Every subdivision simplex of an affine simplex σ with vertices v is contained in the convex hull of range v, i.e. in σ itself.

theorem SubdivisionDiameter.subdivSimplex_isBounded {E : Type u_1} [SeminormedAddCommGroup E] [NormedSpace ℝ E] {n : ℕ} {v : Fin (n + 1) → E} {τ : Set E} : IsSubdivSimplex v τ → Bornology.IsBounded τ

Every subdivision simplex is a bounded subset of E.

theorem SubdivisionDiameter.diam_face_le {E : Type u_1} [SeminormedAddCommGroup E] {n : ℕ} (v : Fin (n + 2) → E) (k : Fin (n + 2)) : Metric.diam (Set.range (v ∘ k.succAbove)) ≤ Metric.diam (Set.range v)

The diameter of any face of the affine simplex with vertices v is at most the diameter of range v.

theorem SubdivisionDiameter.diam_subdivSimplex_le {E : Type u_1} [SeminormedAddCommGroup E] [NormedSpace ℝ E] {n : ℕ} {v : Fin (n + 1) → E} {τ : Set E} : IsSubdivSimplex v τ → Metric.diam τ ≤ ↑n / (↑n + 1) * Metric.diam (Set.range v)

Lemma 13.1 (subdivision diameter bound). For any subdivision simplex τ of the affine n-simplex σ with vertices v, diam(τ) ≤ n / (n + 1) · diam(σ).

def LocalityPrinciple.endoPow {C : ChainComplex AddCommGrpCat ℕ} (f : C ⟶ C) : ℕ → (C ⟶ C)

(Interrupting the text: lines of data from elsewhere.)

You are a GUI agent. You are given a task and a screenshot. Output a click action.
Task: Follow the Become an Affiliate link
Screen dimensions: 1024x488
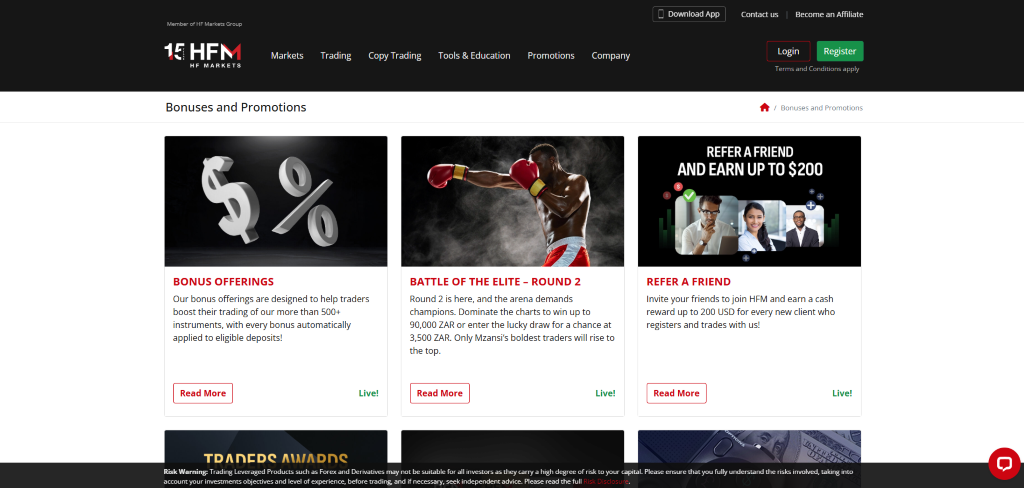tap(829, 14)
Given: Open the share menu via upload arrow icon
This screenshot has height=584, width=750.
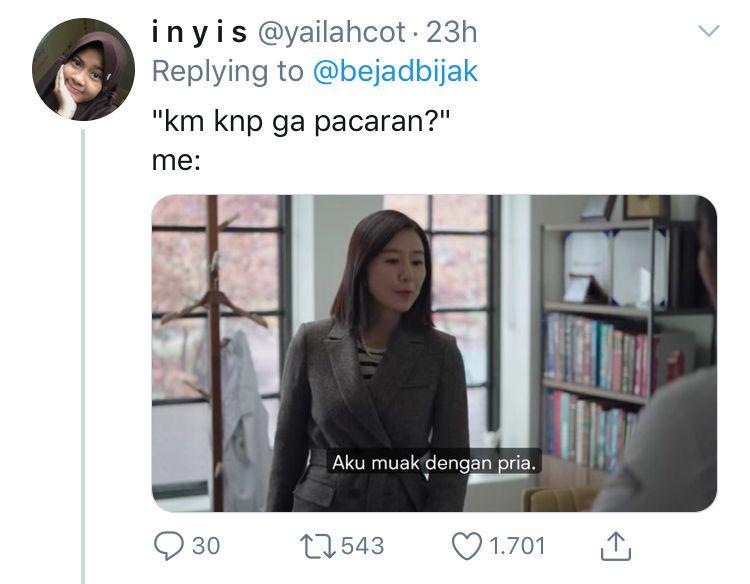Looking at the screenshot, I should tap(616, 546).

The k-fold composition of a chain-complex endomorphism f : C ⟶ C, i.e. f^k. Used to express iterates of the subdivision operator $^k : S_*(X) → S_*(X) from Lemma 13.4.

@[simp]

theorem LocalityPrinciple.endoPow_zero {C : ChainComplex AddCommGrpCat ℕ} (f : C ⟶ C) : endoPow f 0 = CategoryTheory.CategoryStruct.id C

The 0-th iterate of f is the identity.

@[simp]

theorem LocalityPrinciple.endoPow_succ {C : ChainComplex AddCommGrpCat ℕ} (f : C ⟶ C) (n : ℕ) : endoPow f (n + 1) = CategoryTheory.CategoryStruct.comp f (endoPow f n)

The (n + 1)-th iterate of f factors as f followed by f^n.

noncomputable def LocalityPrinciple.iteratedSubdivisionHomotopy (X : TopCat) (k : ℕ) : Homotopy (endoPow (BarycentricSubdivision.subdivisionOperator.app X) k) (CategoryTheory.CategoryStruct.id (BarycentricSubdivision.singularChainFunctorZ.obj X))

Lemma 13.4 (chain-level witness). For every k, the k-fold iterate $^k of the subdivision operator is chain-homotopic to the identity on S_*(X). The witness is built by induction on k, composing the one-step subdivision chain homotopy with the previous iterate.

theorem LocalityPrinciple.iterated_subdivision_homotopic_id (X : TopCat) (k : ℕ) : Nonempty (Homotopy (endoPow (BarycentricSubdivision.subdivisionOperator.app X) k) (CategoryTheory.CategoryStruct.id (BarycentricSubdivision.singularChainFunctorZ.obj X)))

Lemma 13.4. For every k ≥ 0, $^k ≃ 1 : S_*(X) → S_*(X) as chain maps, i.e. there exists a chain homotopy between the k-th iterate of the subdivision operator and the identity.